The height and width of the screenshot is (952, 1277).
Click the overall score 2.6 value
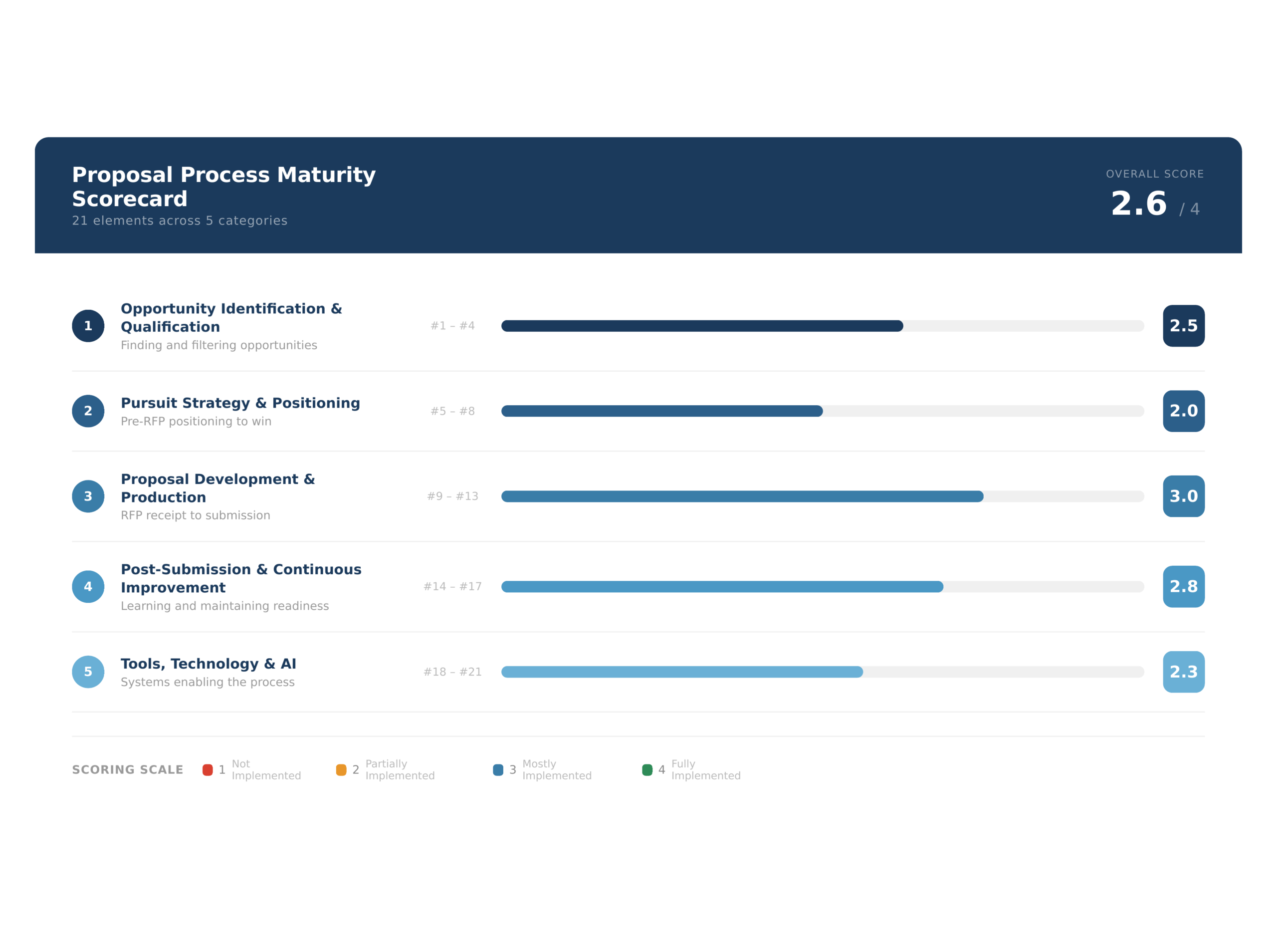point(1138,204)
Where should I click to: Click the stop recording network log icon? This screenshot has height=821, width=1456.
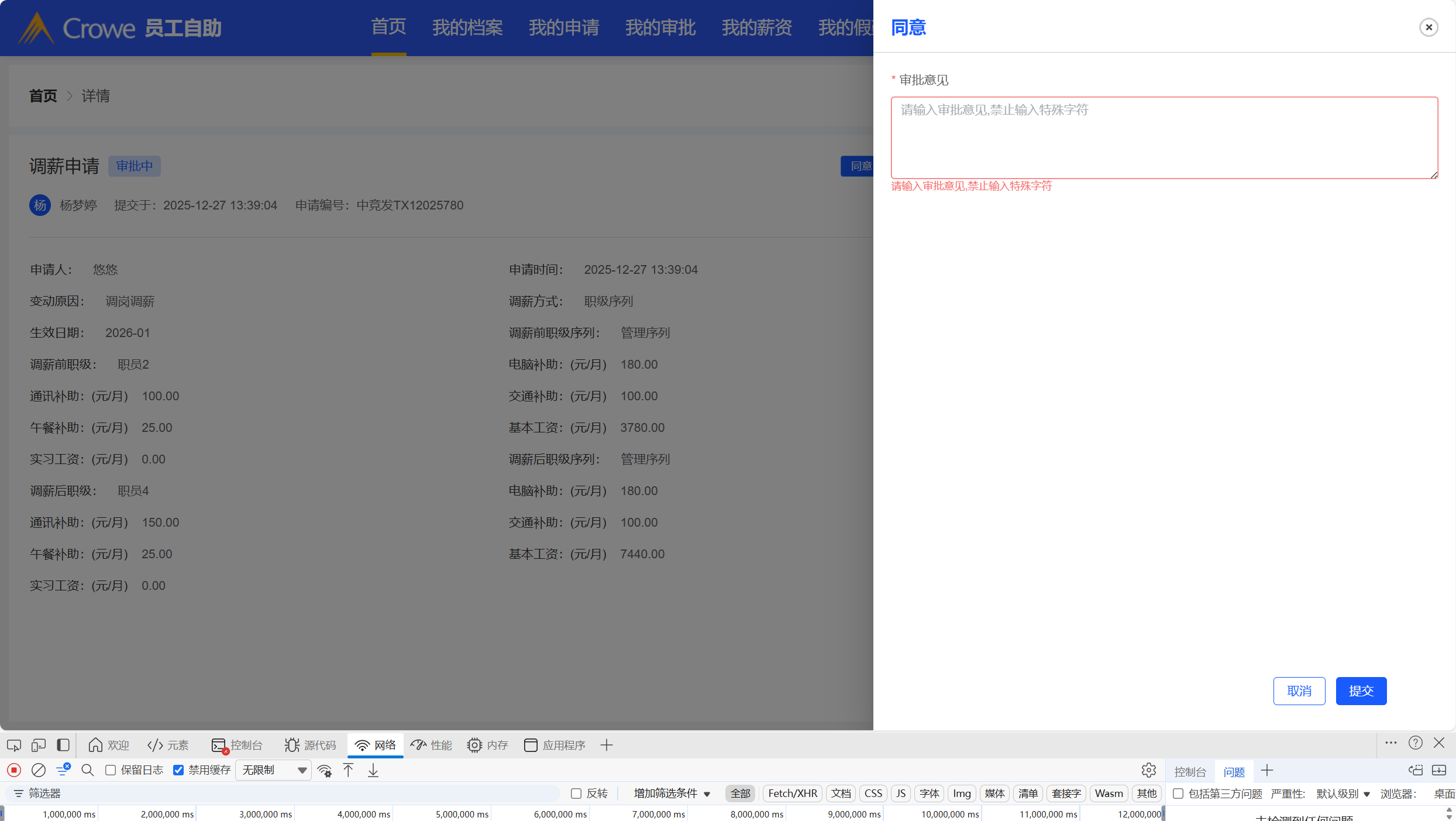[14, 770]
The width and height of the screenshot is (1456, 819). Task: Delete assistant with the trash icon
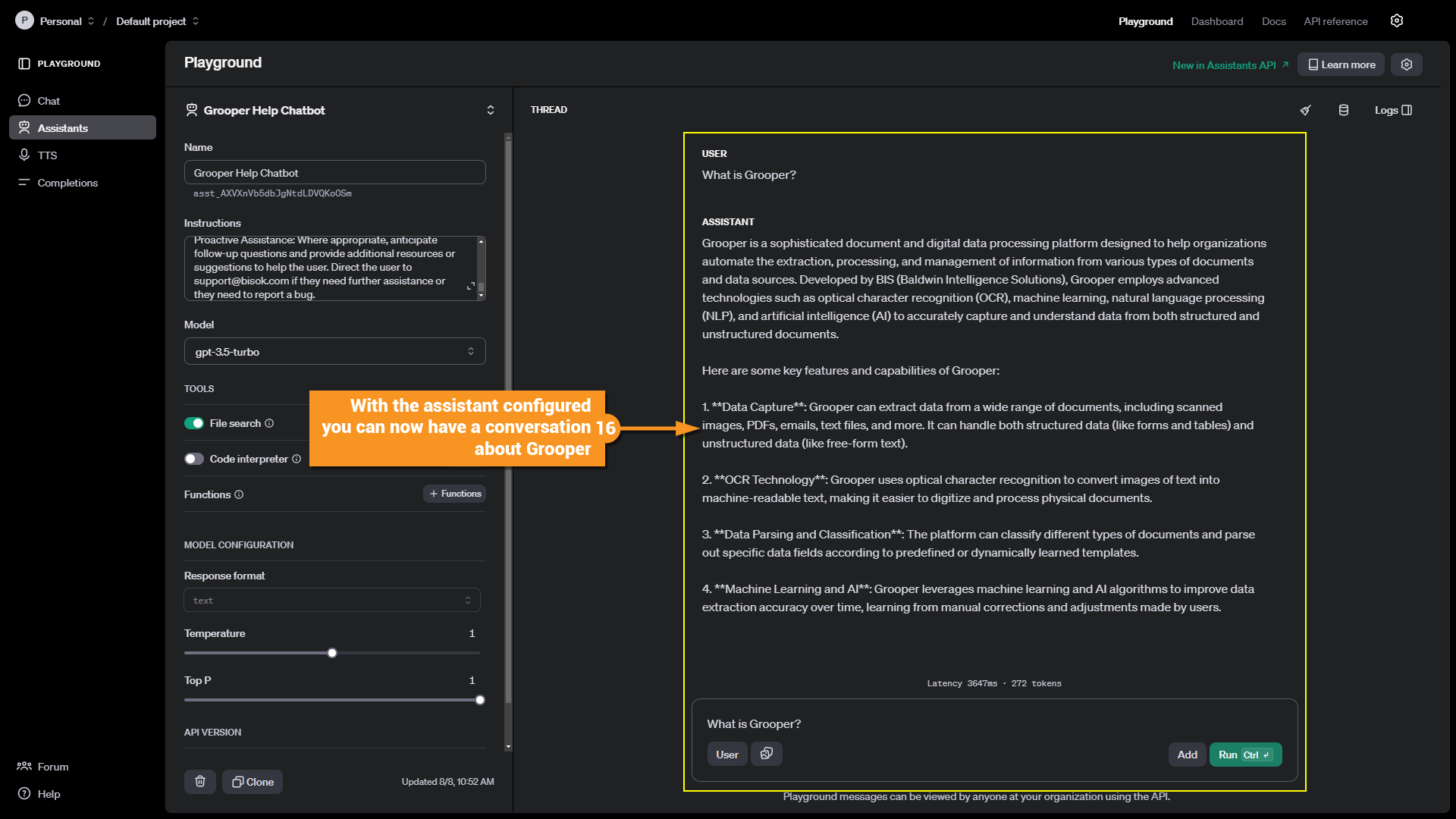pyautogui.click(x=200, y=782)
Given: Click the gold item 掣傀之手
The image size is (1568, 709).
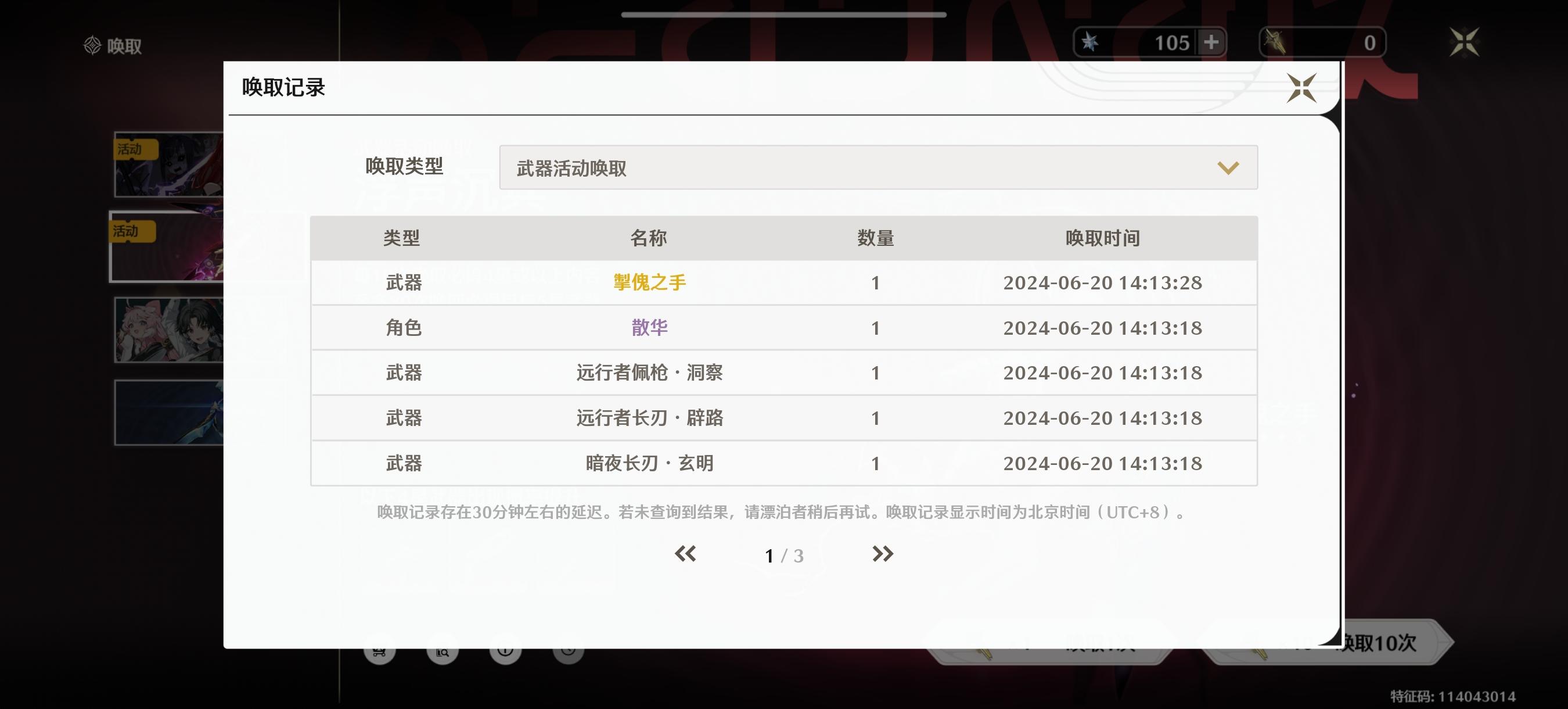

# EXERCISE DESCRIPTION
Pictures are to be omitted; otherwise, write out the data exactly as it appears.

# SOLUTION FOR THIS EXERCISE
The height and width of the screenshot is (952, 1277).
Click the overall score 2.6 value
point(1138,204)
Where should I click to: Click the stop recording network log icon? This screenshot has height=821, width=1456.
[14, 770]
The width and height of the screenshot is (1456, 819). Task: Delete assistant with the trash icon
pyautogui.click(x=200, y=782)
Given: Click the gold item 掣傀之手
The image size is (1568, 709).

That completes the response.